Shakespeare Out Loud Teachers - My intention in creating this series was to encourage young people to practice 12 vacuumed plays of Shakespeare, out loud. This practice and refinement of accessible Shakespearean texts, teaches the stories clearly, and allows students to play with, and invent, some of the most creative dramatic language ever written. If the new vocabulary and syntax is invented instead of recited, it is much more likely to be re-used in everyday speech. The new audio-plays will provide a clear oral path through these texts. Like anything else, oral communicators are improved through practice. Shakespeare is best understood through practice and refinement.
Concentrate, at first, on why characters say what they do, why they choose each w0rd. Keep refining and orally practicing the thoughts that cause the words, and the plays will teach themselves. Productions will also block themselves through oral understanding and practice: the feet are easy to organize when the minds are clear. Also, accept that rhythm is a literary concept rarely discussed and never practised in professional rehearsals. Skilled actors make their text sound like heightened and invented everyday speech. That is why I formatted the words of Shakespeare not in prose or verse, but in thoughts; and why students and actors play them so effortlessly.
Shall I be honest?
Why Not? Oftentimes, teachers live in fantasy worlds. They compliment and praise each other regularly. Some stay silent, yet are absolutely brilliant. Some don’t care what parents think, they do not know how parents compare them. They may not realize that some of these parents, come from brilliant parents themselves. They may not know that these parents have very high aspirations for their children. Both of my kids were Waterloo engineering grads, excellent athletes, and brilliant public speakers. Education was everything in my family.

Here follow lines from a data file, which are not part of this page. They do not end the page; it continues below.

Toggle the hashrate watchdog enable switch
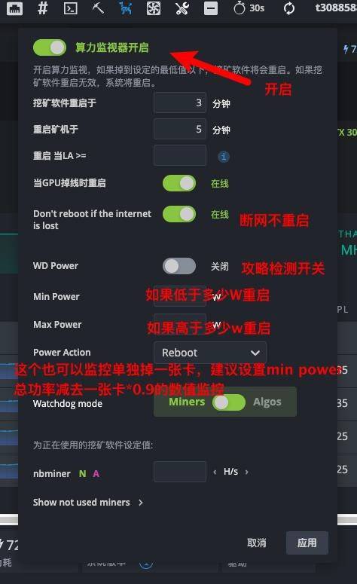This screenshot has height=584, width=357. coord(50,47)
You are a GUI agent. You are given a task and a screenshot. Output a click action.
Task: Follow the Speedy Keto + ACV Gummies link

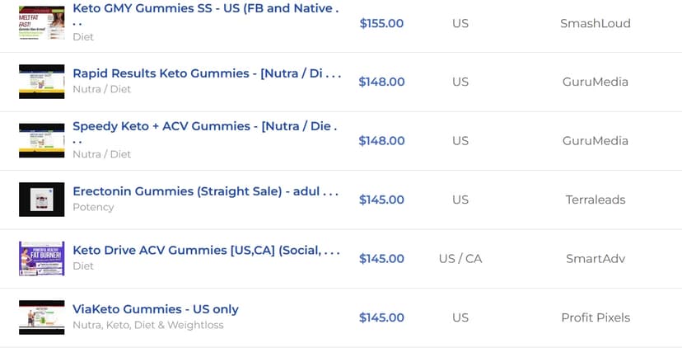205,133
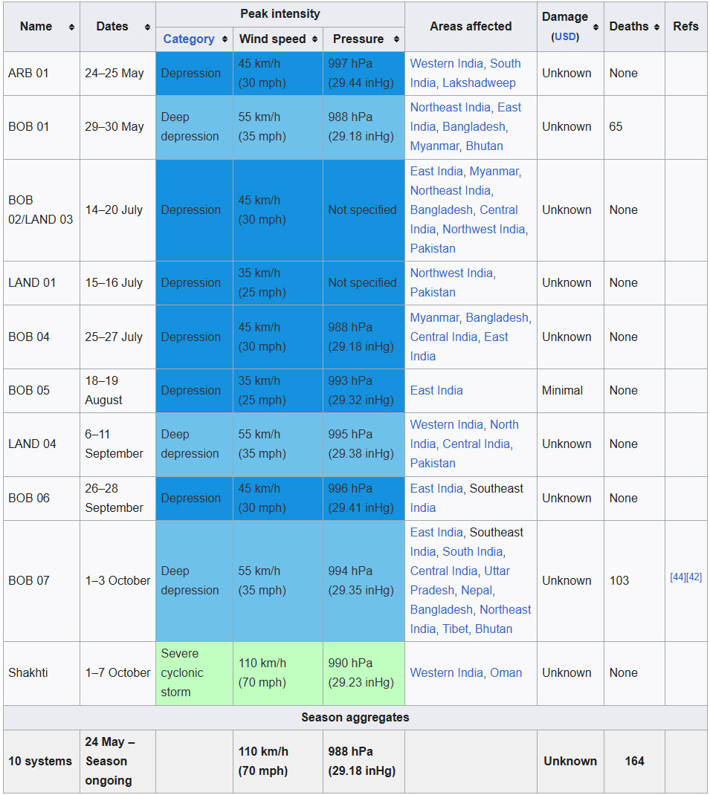Open the Category header link
Screen dimensions: 710x795
[x=189, y=39]
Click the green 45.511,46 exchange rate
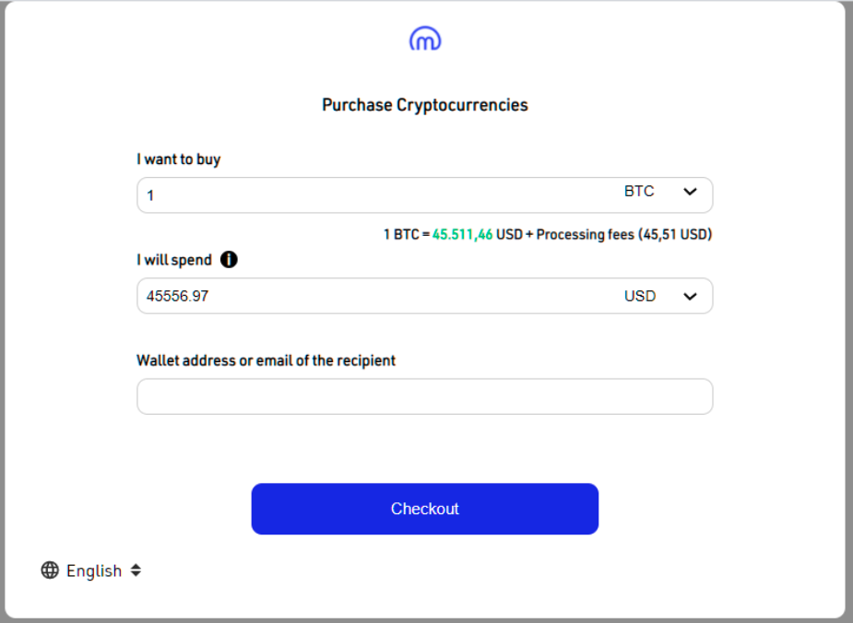The height and width of the screenshot is (623, 853). tap(462, 235)
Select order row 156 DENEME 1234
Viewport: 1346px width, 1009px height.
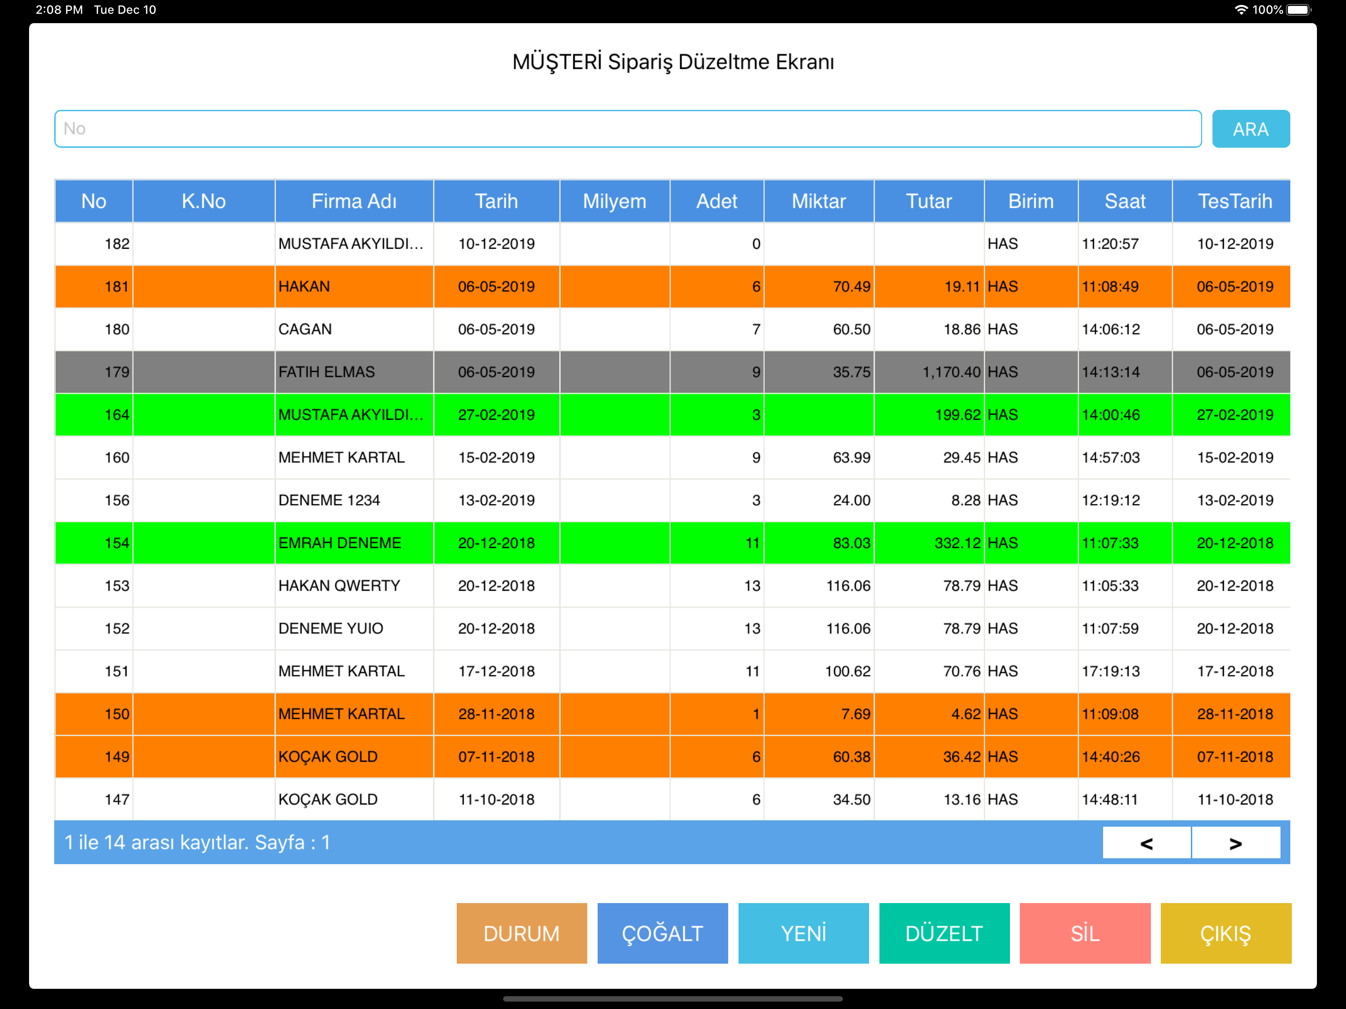point(672,500)
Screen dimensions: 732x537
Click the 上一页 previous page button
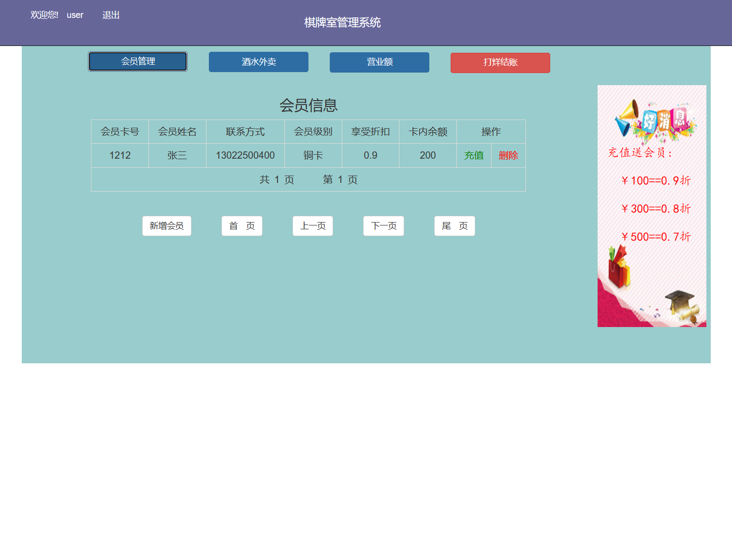pyautogui.click(x=312, y=225)
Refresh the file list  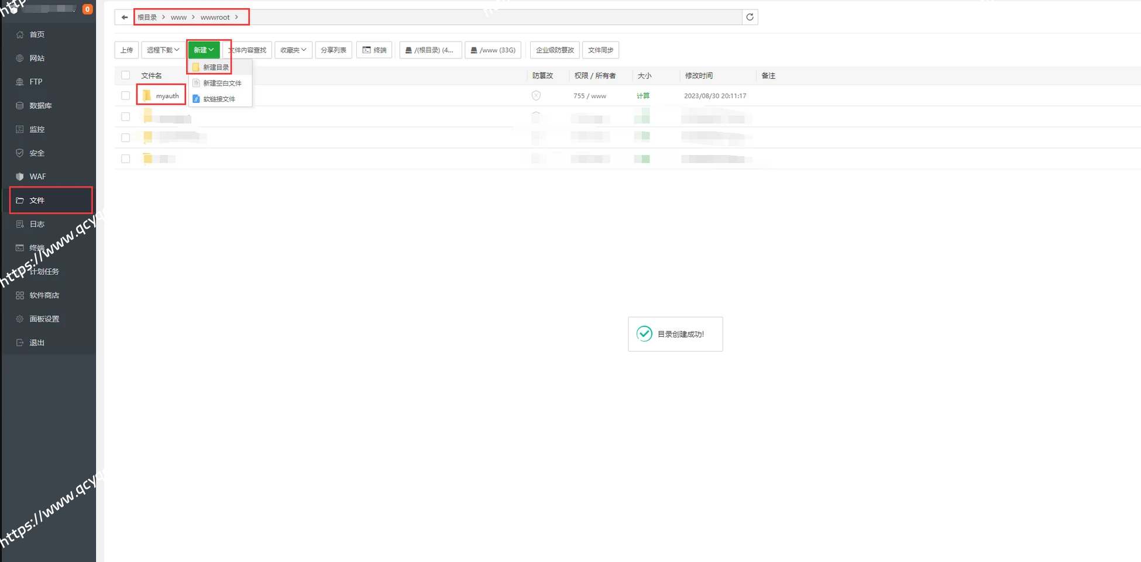[x=750, y=17]
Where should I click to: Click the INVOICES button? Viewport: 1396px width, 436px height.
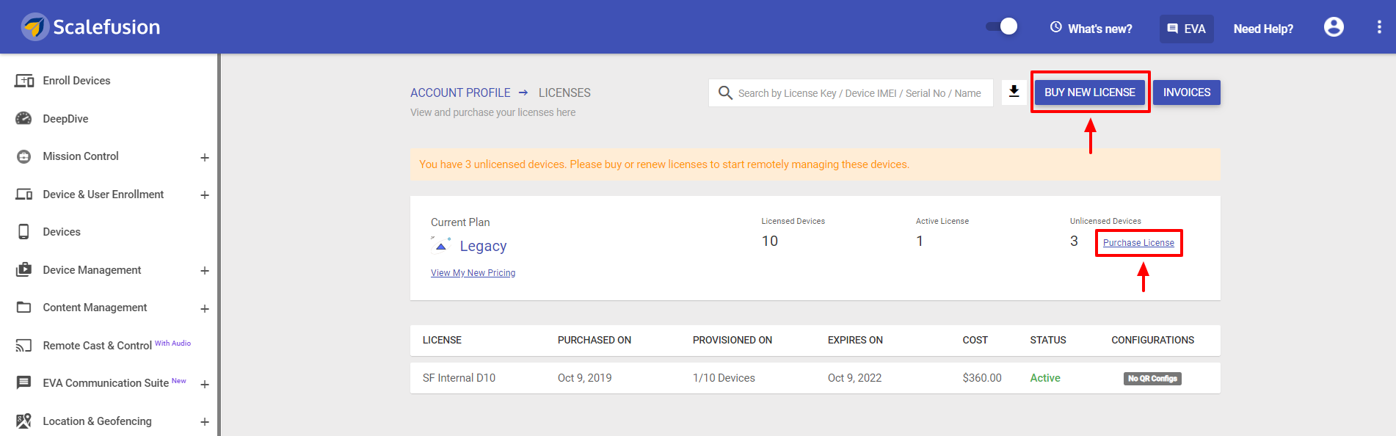pyautogui.click(x=1187, y=92)

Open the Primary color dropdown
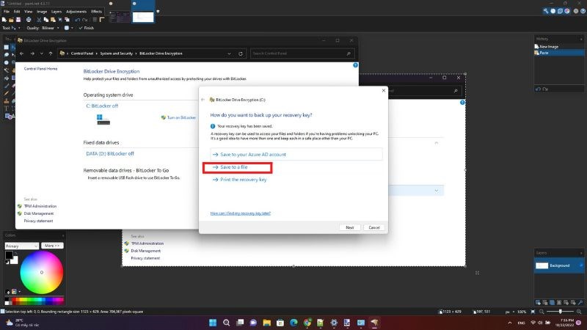coord(21,246)
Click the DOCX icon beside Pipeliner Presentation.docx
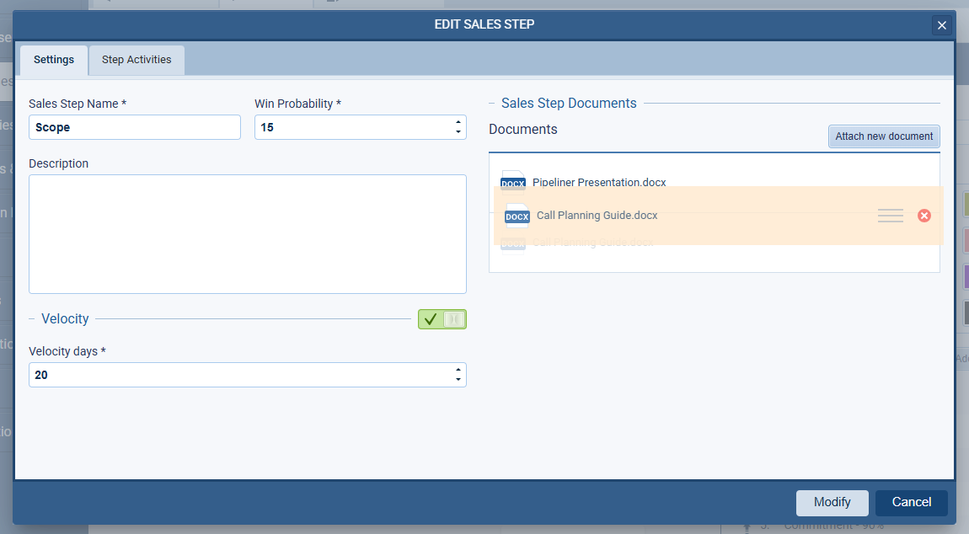The height and width of the screenshot is (534, 969). (x=513, y=181)
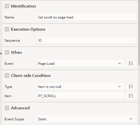Click the Sequence field containing 10
Viewport: 140px width, 125px height.
tap(86, 40)
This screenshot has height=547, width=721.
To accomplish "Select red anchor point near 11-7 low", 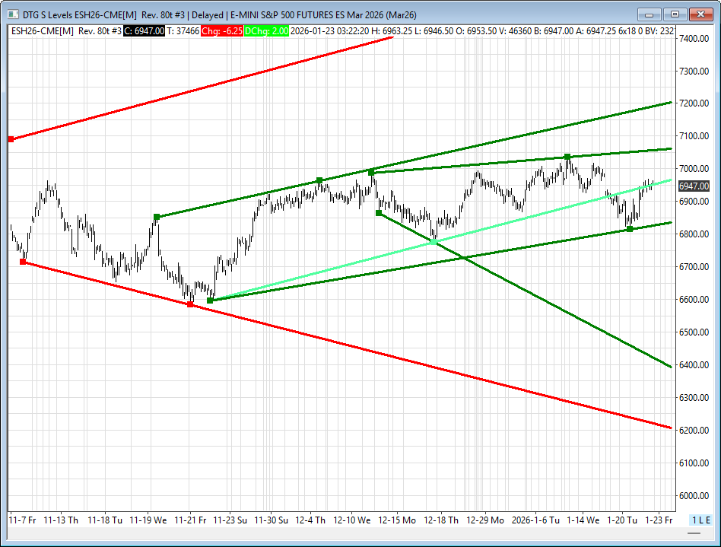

As a professional actor I was blessed with several world class teachers and many world class fellow-actors. I am the only actor who performed with Maggie Smith in all 5 Shakespearean productions directed by the great Robin Phillips at Stratford, Ontario, from 1978 to 1981. I also played Edgar in Peter Ustinov’s King Lear in 1980 and 1981. All these productions were abridged, all were judged world class. They all sold out to huge audiences. Been there, done that, and watched it all very keenly.
Teaching is a difficult profession. The 50 year-old lady-teacher that I live next to is a world-wind of care and industriousness. She works far more hours than I am now capable of. She works on the unique problems of the cell-phone kids. She works to get them to look each other in the eyes and not just through screens. I admire her. As a teacher of Shakespeare her ideas are amateurish, teaching the effects, rather than the process, but she is not a professional actor and has not been tutored by the best. She was at least smart enough to use my free texts before she ever met me. People who try to teach unabridged Shakespeare to teenagers are wankers. Their ideas about the rhythmic nature of verse are nonsense. If they had ever seen and heard fine Shakespearean actors, they would hear heightened, everyday speech, freshly minted and never recited. I attempt this with my play recordings and the speeches on my monologue page. Listen and learn.
By vacuuming Shakespeare, which happens in all professional productions; then most importantly, formatting what is left as thoughts, the text becomes much more immediately comprehensible and playable. Some of us have heard great actors be clear with Shakespeare; I contend that it is because they know how to think and play Shakespeare’s words, how to invent them as we do in everyday speech. They are not chanted out of some dusty old book, they are from flesh-and-blood human beings. We keep re-staging these plays because different actors and directors, will bring them to life in different ways. Shakespeare was a leading actor in his troupe. Surely he did not bore, as so many university professors do. He was not interested in “scholar’s” opinions, he was interested in actor’s performances.
So, I contend that weighing down teenagers with what you supposedly know about Shakespeare is a waste off time. Encouraging students to bring these characters to life with readings and performances is where the truly nutritious learning lies. Talent helps a lot but if you, as a teacher, lack the confidence to direct readings, I’ll wager that there are students in your class who might do a better job. There are almost always students hidden in classrooms with more talent and potential than their teachers. I have found several shy Juliets hiding in the back of classrooms. Encouraged with the opportunity, they have brought forth readings that have astonished their fellows and me. These performative-experiences are not forgotten, but treasured as high school memories. You can be lazy and recite the blah-blah-blah of no-talent profs, or you can unearth the unique talents of your students through bringing these characters to life. A brilliant piece of music is loved through the ears. The same is true for Shakespeare. Don’t waste time talking about unabridged Shakespeare, spend it playing Shakespeare Out Loud.
You want to be loved and remembered as a teacher of Shakespeare? These texts are the tools; your job is to cast and encourage readings from your students. My Romeo and Juliet guide gives daily suggestions for such an approach.
Leaders of all professions need to speak well. To become proficient, students need practice. What better to practice then the best of our greatest writer? Sure, I created this series to spread an appreciation of Shakespeare. My real purpose, however, was to give young people new vocabulary and syntax to practice and refine. Perhaps this practice will allow them to look up from their screens occasionally, and engage the real people in their lives with confidence.